Data listing below:

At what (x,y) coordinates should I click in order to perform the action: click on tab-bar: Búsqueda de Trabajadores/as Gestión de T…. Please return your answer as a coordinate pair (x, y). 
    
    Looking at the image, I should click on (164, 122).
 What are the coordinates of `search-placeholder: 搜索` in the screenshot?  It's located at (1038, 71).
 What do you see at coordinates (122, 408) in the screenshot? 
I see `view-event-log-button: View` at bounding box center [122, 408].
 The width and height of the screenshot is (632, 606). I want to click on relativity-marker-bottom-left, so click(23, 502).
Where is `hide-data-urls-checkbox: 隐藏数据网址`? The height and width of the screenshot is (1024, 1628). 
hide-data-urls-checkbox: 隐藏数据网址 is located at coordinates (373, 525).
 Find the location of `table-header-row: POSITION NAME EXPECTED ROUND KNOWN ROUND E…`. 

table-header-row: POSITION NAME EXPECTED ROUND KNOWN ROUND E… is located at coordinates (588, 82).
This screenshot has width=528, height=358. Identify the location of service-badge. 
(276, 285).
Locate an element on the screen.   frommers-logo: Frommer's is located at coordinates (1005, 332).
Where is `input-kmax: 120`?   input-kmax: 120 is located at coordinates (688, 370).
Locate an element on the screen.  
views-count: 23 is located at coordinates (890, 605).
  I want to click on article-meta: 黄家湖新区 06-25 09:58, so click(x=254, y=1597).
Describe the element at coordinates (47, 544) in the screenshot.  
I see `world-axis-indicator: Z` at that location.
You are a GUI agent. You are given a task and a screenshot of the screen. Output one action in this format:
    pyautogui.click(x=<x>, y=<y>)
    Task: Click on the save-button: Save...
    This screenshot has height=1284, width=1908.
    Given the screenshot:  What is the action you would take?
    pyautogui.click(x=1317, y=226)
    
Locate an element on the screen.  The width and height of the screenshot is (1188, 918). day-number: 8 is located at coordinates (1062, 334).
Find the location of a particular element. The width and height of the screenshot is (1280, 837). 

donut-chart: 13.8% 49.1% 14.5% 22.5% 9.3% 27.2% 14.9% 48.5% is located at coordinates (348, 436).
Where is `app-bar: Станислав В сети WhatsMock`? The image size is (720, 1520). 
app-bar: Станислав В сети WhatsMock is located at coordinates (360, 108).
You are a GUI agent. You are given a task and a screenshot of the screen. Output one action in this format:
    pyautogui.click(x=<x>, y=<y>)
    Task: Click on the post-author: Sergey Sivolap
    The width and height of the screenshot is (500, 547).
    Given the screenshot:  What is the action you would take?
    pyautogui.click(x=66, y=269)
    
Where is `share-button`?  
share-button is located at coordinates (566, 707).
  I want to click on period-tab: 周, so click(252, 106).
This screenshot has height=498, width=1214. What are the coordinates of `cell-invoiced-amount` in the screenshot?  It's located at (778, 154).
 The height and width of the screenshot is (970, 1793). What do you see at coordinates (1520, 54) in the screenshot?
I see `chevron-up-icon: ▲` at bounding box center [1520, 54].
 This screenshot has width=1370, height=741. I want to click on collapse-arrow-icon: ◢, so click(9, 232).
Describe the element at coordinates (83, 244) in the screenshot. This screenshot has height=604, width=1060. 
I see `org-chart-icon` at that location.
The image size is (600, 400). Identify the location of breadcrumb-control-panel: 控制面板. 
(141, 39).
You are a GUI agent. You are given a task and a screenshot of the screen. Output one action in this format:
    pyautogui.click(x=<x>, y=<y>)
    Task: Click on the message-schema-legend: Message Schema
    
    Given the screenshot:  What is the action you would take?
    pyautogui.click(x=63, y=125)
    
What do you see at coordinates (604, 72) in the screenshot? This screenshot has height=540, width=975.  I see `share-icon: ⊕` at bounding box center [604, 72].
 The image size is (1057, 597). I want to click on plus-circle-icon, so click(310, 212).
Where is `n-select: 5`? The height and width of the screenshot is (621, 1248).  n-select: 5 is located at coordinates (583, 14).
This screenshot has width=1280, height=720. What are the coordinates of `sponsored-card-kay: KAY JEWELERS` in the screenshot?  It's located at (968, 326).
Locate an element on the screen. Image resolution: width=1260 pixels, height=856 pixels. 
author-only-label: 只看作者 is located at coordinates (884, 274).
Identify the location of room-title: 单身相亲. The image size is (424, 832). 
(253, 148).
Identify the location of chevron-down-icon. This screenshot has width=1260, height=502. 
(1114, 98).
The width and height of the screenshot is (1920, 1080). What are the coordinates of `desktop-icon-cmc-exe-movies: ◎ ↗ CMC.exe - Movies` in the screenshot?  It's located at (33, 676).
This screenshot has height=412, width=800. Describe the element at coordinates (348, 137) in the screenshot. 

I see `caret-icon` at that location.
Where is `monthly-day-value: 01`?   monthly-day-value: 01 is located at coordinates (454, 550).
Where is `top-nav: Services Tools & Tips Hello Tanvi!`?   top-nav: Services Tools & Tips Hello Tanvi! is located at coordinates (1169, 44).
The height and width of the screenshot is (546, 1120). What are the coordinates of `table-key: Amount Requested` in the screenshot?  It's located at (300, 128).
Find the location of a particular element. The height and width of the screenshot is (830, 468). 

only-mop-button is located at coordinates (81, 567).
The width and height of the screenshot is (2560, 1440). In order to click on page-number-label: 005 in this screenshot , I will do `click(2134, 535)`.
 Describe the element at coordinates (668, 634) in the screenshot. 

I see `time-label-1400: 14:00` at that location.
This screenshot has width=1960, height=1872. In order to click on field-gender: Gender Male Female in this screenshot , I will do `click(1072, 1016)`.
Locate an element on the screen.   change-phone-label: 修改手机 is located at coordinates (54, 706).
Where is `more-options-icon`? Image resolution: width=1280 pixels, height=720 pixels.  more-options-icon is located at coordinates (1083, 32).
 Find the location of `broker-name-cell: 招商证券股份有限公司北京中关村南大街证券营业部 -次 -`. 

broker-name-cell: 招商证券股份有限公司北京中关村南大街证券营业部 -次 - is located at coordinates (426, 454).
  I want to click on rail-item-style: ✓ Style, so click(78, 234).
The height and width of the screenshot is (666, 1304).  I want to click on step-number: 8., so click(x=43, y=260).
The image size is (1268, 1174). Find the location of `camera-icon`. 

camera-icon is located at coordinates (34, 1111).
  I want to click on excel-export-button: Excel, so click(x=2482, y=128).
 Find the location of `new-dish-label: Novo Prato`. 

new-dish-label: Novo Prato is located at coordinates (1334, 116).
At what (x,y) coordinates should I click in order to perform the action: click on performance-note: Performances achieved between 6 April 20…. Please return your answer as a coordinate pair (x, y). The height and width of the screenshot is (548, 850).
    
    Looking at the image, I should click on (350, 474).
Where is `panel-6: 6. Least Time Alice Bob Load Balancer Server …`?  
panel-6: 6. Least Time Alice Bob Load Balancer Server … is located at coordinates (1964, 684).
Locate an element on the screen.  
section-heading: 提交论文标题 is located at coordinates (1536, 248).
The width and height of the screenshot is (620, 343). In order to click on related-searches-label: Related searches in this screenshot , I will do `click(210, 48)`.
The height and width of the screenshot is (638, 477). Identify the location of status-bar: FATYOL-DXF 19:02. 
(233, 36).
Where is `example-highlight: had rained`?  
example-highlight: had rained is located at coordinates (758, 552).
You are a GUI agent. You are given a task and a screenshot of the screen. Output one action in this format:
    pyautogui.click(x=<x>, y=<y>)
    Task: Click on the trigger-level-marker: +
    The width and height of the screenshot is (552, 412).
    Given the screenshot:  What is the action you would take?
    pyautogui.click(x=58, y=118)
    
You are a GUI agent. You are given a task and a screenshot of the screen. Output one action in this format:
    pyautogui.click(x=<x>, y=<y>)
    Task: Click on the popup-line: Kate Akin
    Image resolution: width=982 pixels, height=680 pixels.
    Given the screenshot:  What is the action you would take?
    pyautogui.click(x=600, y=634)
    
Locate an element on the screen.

End of Data listing.

== What you are asked to do ==
Reproduce the records verbatim from the line with "This screenshot has width=1960, height=1872." to the line with "pyautogui.click(x=58, y=118)", both of those lines included.

== Expected answer ==
This screenshot has width=1960, height=1872. In order to click on field-gender: Gender Male Female in this screenshot , I will do `click(1072, 1016)`.
Locate an element on the screen.   change-phone-label: 修改手机 is located at coordinates (54, 706).
Where is `more-options-icon`? Image resolution: width=1280 pixels, height=720 pixels.  more-options-icon is located at coordinates (1083, 32).
 Find the location of `broker-name-cell: 招商证券股份有限公司北京中关村南大街证券营业部 -次 -`. 

broker-name-cell: 招商证券股份有限公司北京中关村南大街证券营业部 -次 - is located at coordinates (426, 454).
  I want to click on rail-item-style: ✓ Style, so click(78, 234).
The height and width of the screenshot is (666, 1304).  I want to click on step-number: 8., so click(x=43, y=260).
The image size is (1268, 1174). Find the location of `camera-icon`. 

camera-icon is located at coordinates (34, 1111).
  I want to click on excel-export-button: Excel, so click(x=2482, y=128).
 Find the location of `new-dish-label: Novo Prato`. 

new-dish-label: Novo Prato is located at coordinates (1334, 116).
At what (x,y) coordinates should I click in order to perform the action: click on performance-note: Performances achieved between 6 April 20…. Please return your answer as a coordinate pair (x, y). The height and width of the screenshot is (548, 850).
    
    Looking at the image, I should click on (350, 474).
Where is `panel-6: 6. Least Time Alice Bob Load Balancer Server …`?  
panel-6: 6. Least Time Alice Bob Load Balancer Server … is located at coordinates (1964, 684).
Locate an element on the screen.  
section-heading: 提交论文标题 is located at coordinates (1536, 248).
The width and height of the screenshot is (620, 343). In order to click on related-searches-label: Related searches in this screenshot , I will do `click(210, 48)`.
The height and width of the screenshot is (638, 477). Identify the location of status-bar: FATYOL-DXF 19:02. 
(233, 36).
Where is `example-highlight: had rained`?  
example-highlight: had rained is located at coordinates (758, 552).
You are a GUI agent. You are given a task and a screenshot of the screen. Output one action in this format:
    pyautogui.click(x=<x>, y=<y>)
    Task: Click on the trigger-level-marker: +
    The width and height of the screenshot is (552, 412).
    Given the screenshot:  What is the action you would take?
    pyautogui.click(x=58, y=118)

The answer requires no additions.